Since the original description, much debate has occurred regarding whether IAPP is a distinct entity or an atrophic, nonindurated variant of morphea, despite differences in the origin, development, and outcome of the lesions. The existence of a relationship between IAPP and morphea is supported by the striking clinical and histological similarities seen at sites of regressing plaques of morphea. Morphea characteristically begins as a discrete circumscribed, erythematous-to-sclerotic plaque, often with a white center and characteristic peripheral lilac rim. IAPP lacks sclerosis, and lesions commonly coalesce over time, producing a moth-eaten appearance that is not consistent with morphea. From a distance, the skin depression in lichen sclerosis et atrophicus, anetoderma, or resolving panniculitis may resemble a stage of IAPP, but these conditions lack the pigmentation seen in persons with IAPP. Anetoderma, also a dermal atrophic process, is easily differentiated by palpation and, with histology studies, loss of dermal elastic fibers. Typical lesions of morphea and IAPP may appear in different or adjacent areas on the same individual. These conditions may occur simultaneously or one may precede the other. This observation may support the hypothesis that IAPP and morphea are variations in response to the same abnormality.

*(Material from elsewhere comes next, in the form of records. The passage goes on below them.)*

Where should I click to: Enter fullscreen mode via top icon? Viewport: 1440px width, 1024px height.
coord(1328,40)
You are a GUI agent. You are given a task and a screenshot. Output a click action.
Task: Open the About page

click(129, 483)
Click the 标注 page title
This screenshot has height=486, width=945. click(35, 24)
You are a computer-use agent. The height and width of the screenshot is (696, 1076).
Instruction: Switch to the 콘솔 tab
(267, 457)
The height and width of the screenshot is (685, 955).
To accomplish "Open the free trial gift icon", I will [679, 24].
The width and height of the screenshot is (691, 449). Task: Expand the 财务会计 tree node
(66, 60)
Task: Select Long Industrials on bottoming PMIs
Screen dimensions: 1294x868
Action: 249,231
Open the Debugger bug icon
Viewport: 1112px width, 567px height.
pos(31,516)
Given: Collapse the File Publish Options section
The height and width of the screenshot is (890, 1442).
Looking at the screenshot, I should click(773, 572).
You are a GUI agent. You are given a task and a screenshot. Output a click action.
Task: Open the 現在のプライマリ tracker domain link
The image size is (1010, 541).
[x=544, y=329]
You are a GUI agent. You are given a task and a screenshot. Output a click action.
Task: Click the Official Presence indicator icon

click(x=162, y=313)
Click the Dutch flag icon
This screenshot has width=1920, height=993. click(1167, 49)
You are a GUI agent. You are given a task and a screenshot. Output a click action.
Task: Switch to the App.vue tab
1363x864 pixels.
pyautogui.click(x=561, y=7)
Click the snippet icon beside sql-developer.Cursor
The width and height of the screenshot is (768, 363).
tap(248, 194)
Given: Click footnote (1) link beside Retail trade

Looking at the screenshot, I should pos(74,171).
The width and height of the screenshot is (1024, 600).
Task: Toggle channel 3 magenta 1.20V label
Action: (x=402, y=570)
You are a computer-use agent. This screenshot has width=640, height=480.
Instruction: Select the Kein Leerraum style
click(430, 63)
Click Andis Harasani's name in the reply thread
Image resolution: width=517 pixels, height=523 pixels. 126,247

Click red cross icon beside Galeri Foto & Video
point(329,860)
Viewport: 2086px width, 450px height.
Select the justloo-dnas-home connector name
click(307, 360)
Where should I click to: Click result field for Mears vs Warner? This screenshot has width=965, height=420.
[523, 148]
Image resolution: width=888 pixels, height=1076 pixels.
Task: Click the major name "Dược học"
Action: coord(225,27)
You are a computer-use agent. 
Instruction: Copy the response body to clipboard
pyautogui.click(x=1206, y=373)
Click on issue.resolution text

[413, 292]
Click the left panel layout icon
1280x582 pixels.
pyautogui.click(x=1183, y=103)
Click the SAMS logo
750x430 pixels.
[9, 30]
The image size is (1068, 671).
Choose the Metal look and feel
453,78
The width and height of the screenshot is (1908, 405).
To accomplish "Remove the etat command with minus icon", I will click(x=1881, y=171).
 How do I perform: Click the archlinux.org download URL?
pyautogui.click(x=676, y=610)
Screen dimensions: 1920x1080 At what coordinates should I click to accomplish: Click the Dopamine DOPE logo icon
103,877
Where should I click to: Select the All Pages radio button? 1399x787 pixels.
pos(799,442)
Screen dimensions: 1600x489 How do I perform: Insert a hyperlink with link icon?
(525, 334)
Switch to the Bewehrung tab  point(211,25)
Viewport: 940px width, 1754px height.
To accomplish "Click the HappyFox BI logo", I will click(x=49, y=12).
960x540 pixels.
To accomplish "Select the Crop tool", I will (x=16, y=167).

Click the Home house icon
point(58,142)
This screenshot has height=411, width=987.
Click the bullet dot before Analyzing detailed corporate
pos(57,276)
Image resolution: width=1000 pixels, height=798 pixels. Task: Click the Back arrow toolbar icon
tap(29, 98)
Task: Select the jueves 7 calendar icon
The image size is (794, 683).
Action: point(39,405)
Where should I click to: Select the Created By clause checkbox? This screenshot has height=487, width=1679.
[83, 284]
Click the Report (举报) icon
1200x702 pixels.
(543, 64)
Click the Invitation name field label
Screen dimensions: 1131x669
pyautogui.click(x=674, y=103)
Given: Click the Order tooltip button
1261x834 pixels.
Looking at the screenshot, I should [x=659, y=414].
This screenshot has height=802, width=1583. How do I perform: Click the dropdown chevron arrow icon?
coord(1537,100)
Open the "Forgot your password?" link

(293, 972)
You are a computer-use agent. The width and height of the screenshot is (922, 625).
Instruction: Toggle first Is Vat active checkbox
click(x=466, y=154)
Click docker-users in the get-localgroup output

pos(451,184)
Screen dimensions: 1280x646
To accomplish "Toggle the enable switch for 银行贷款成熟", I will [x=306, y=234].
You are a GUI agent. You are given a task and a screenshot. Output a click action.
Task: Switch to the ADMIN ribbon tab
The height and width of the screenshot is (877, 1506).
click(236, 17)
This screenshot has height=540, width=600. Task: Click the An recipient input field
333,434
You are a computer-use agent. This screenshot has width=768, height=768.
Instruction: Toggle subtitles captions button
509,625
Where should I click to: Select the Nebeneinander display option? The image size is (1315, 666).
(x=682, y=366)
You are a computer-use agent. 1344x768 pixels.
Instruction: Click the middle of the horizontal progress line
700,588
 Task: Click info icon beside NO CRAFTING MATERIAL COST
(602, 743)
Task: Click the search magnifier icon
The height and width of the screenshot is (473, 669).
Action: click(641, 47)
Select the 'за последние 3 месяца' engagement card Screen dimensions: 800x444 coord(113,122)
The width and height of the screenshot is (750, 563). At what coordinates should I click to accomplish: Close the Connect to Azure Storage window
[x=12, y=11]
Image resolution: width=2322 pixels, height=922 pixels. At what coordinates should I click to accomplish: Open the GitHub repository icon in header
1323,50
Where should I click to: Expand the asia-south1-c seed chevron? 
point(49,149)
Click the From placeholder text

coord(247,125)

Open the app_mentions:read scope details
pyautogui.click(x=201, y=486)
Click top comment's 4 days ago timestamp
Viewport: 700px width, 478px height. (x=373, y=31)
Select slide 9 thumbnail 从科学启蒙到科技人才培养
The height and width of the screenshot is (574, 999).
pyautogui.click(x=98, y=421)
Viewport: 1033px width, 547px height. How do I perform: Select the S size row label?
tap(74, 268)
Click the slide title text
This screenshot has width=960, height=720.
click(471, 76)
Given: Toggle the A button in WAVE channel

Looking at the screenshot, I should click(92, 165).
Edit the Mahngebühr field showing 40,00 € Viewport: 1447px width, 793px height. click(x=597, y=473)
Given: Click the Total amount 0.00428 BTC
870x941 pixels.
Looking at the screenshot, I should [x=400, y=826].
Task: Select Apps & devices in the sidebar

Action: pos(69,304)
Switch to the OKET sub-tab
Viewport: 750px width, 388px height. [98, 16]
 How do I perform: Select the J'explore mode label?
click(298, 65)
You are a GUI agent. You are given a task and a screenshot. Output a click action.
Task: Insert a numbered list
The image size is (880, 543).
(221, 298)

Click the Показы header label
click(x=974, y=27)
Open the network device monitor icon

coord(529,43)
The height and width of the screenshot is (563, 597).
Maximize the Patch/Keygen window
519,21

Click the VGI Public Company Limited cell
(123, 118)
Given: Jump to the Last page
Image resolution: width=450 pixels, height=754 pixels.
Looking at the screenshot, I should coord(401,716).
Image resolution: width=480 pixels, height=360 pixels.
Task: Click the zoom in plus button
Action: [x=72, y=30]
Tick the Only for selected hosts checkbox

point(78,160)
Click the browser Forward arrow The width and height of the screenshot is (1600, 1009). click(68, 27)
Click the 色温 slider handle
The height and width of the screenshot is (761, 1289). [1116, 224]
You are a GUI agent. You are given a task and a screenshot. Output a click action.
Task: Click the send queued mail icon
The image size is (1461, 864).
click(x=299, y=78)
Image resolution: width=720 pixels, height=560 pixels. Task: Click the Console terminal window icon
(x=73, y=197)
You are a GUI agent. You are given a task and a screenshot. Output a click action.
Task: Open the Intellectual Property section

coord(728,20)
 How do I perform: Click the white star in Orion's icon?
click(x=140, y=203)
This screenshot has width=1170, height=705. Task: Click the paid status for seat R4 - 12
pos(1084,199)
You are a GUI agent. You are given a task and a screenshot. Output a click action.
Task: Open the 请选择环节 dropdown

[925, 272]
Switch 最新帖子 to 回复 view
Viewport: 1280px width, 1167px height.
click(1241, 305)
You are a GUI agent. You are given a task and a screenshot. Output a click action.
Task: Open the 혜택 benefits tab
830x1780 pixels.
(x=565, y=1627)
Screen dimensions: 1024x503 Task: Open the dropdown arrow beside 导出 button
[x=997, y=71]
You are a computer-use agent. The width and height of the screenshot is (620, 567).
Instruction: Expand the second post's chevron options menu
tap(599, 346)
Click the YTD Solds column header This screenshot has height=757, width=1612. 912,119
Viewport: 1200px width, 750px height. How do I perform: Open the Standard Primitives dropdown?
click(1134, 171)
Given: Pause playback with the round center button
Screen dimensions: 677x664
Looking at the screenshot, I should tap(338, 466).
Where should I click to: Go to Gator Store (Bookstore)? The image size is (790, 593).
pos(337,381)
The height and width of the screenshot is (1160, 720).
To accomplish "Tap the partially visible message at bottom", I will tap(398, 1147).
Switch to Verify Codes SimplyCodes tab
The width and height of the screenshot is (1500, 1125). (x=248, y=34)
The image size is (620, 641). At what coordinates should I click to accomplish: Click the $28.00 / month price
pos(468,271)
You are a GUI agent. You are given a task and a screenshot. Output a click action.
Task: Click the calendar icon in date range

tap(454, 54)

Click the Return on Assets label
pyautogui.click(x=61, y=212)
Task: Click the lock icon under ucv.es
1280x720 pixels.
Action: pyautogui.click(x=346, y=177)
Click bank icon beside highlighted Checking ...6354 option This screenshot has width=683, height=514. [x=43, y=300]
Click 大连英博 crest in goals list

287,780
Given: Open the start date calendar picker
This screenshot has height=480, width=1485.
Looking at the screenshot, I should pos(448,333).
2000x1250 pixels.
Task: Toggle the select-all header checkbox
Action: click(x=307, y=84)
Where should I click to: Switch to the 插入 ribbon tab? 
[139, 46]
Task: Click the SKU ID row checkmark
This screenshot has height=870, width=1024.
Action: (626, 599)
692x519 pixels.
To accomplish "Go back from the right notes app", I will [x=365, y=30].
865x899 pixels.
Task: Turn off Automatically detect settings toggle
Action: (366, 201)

The diagnosis of atrophoderma of Moulin requires that the acquired hyperpigmented linear atrophoderma follows Blaschko lines.
Lab Studies
- Routine baseline studies of the blood and urine may help to exclude other conditions, but they do not help in the diagnosis of IAPP.
- Screening tests such as the enzyme-linked immunosorbent assay may be performed to detect anti–B burgdorferi antibodies.
Imaging Studies
- The thickness of the dermis and subcutis may be measured using magnetic resonance imaging or 13-MHz B-mode ultrasonography.6
Procedures
- Skin biopsy is not always necessary to make the diagnosis; however, it may be useful to exclude other entities.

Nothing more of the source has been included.